Tonsillar herniation and cervical syringomyelia in association with posterior fossa tumors in children: a case-based update

    loading  Checking for direct PDF access through Ovid



Posterior fossa tumors most commonly occur in children. They frequently present with raised intracranial pressure and may have tonsillar herniation. The symptomatology is predominantly directed towards the tumor. The occurrence of syringomyelia in such cases is most unusual. Symptomatic syringomyelia is rare.

Case report

We describe a case of a pilocytic astrocytoma of the cerebellum in a 13-year-old girl who presented with clinical features of progressively worsening raised intracranial pressure and secondary tonsillar herniation and cervical syringomyelia. Magnetic resonance (MR) imaging showed a large midline inhomogenously enhancing vermian tumor causing moderate obstructive hydrocephalus. In addition, the cerebellar tonsils herniated down to the C2 level, and there was a centrally located syrinx from C2-T1. The tumor was resected through a suboccipital craniectomy. At follow-up after 3 months, MR imaging demonstrated total resolution of tonsillar herniation and cervical syringomyelia.
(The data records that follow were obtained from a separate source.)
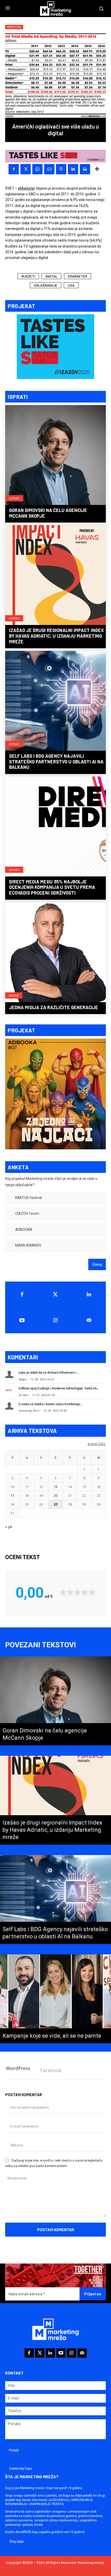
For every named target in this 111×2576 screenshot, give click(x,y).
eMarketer (26, 188)
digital (51, 276)
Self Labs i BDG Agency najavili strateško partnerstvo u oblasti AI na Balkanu (56, 761)
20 (55, 1495)
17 (12, 1495)
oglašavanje (45, 285)
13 (55, 1486)
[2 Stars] (70, 1592)
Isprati (14, 498)
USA (71, 285)
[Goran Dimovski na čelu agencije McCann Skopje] (55, 455)
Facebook (51, 2070)
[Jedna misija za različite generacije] (55, 952)
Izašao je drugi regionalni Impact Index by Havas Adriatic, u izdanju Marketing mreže (56, 635)
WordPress (18, 2068)
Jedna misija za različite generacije (53, 1007)
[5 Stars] (92, 1592)
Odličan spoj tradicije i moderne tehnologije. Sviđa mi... (59, 1388)
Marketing (14, 27)
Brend (14, 995)
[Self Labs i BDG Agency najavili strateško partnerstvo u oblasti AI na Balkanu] (55, 701)
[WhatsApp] (37, 169)
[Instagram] (55, 1320)
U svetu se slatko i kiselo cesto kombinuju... (50, 1404)
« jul (8, 1526)
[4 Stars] (84, 1592)
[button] (59, 1198)
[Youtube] (22, 1320)
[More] (97, 169)
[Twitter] (55, 1294)
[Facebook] (14, 169)
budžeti (28, 276)
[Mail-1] (89, 1320)
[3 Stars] (77, 1592)
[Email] (49, 169)
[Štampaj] (85, 169)
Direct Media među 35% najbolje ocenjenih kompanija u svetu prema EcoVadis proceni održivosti (52, 887)
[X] (25, 169)
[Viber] (61, 169)
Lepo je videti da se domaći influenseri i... (48, 1372)
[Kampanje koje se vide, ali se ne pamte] (55, 1998)
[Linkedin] (73, 169)
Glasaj (97, 1264)
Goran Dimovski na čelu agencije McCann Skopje (48, 513)
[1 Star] (63, 1592)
The occurrence of tonsillar herniation and syringomyelia in association with a slow growing benign tumor like pilocytic astrocytoma of the cerebellum is uncommon. The blockade of normal cerebrospinal fluid circulation pathway at the foramen magnum is the crucial factor. Surgical extirpation of the tumor restores the normal cerebrospinal fluid circulation at the foramen magnum and produces an excellent outcome. The need for an additional surgical procedure for treatment of associated tonsillar herniation and syringomyelia can be avoided. Volumetric assessment of the posterior fossa may provide a better understanding of the pathophysiology of syringomyelia in such patients.